AdvisorHub (May 24, 2022) - The Financial Industry Regulatory Authority’s board of governors approved on Friday revisions to a previous proposal to initiate “special” arbitration procedures for brokers’ expungement requests. 

The Finra board confirmed the revised proposal, which would allow for “new guidelines around expungement,” Jim Crowley, a Finra board member and chief executive officer of Pershing, said in a May 20-posted videotaped recap of a mid-May meeting in Fort Lauderdale, Florida. 

Finra officials declined to disclose further details of the revisions or unveil a timetable for when it will submit the proposal to the Securities and Exchange Commission for approval, according to a spokesperson for the regulator. 

The board’s nod comes almost one year after the industry’s self-regulatory organization “temporarily” withdrew a prior proposal to reform its procedures to expunge brokers’ public records, which it had submitted to the SEC. 

Finra pulled that proposal in late May 2021—the same day as the deadline for the SEC to approve its plan—after “consultations” with the federal agency’s staff, Finra officials said at the time. 

The withdrawal followed a report from the Public Investors Advocate Bar Association criticizing the proposed reforms as inadequate and asking the SEC to reject them.
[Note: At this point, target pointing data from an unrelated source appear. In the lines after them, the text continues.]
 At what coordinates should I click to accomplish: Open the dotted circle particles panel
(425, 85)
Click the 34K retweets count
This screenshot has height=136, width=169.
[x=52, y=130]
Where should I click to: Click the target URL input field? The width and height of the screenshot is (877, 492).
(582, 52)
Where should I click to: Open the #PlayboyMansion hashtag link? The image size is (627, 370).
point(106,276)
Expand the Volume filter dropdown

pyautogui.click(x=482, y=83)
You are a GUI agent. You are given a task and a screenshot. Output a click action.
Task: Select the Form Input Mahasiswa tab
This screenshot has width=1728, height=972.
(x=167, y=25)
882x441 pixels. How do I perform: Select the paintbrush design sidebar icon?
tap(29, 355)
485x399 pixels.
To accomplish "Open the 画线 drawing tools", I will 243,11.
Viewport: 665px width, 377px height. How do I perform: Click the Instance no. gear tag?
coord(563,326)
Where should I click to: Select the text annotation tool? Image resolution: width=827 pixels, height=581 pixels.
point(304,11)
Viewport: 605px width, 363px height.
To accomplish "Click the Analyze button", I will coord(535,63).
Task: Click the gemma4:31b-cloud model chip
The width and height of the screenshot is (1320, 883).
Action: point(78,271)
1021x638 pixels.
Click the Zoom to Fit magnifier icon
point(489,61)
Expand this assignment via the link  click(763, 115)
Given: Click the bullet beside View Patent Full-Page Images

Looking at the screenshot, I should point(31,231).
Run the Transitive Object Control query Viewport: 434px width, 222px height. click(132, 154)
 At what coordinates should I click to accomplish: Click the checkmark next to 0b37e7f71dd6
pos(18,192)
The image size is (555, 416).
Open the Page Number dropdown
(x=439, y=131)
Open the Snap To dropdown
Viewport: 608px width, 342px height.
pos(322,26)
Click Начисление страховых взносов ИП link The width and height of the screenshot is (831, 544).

PIABA sought to have Finra establish more rigorous procedures to stanch the number of expungement requests that receive approval, including the appointment of investor advocates. 

PIABA sought more aggressive reform proposals and had previously asked Finra to put a moratorium on a skyrocketing number of expungement requests. The PIABA report stated that Finra arbitrators had granted 700 expungements over 15 months between August 1, 2019 to  October 31, 2020, which translated to a 90% success rate for brokers seeking expungements. 

Mike Edmiston, the president of PIABA and a Studio City, California-based lawyer, did not immediately return a request for comment for this story.

In April, Finra posted a discussion paper that covered its prior expungement-relief proposal, which included a plan to establish a special arbitration panel to hear expungement requests.

In the same paper, Finra said that it seeks to advance further discussions among all stakeholders  and “identify additional data or analysis that may help inform effective decision-making in this area.”

“It’s sort of hard to gauge what the SEC was concerned with and how Finra has decided to deal with that,” Christopher Seps, a law partner in Chicago’s Ulmer, who represents broker-dealers and brokers, and has blogged about the expungement process, said about the previously withdrawn and new proposals. 

While he gave Finra credit for “coming back to the drawing board, Seps said he does not expect “a dramatic overhaul” to be unveiled when Finra discloses the details of its revisions.

Seps has argued on his blog that Finra should create financial incentives for investors to participate in expungement proceedings. Specifically, Seps wants Finra to withhold some of the refunds of investors’ filing fees when they withdraw their complaints against broker-dealers after settling.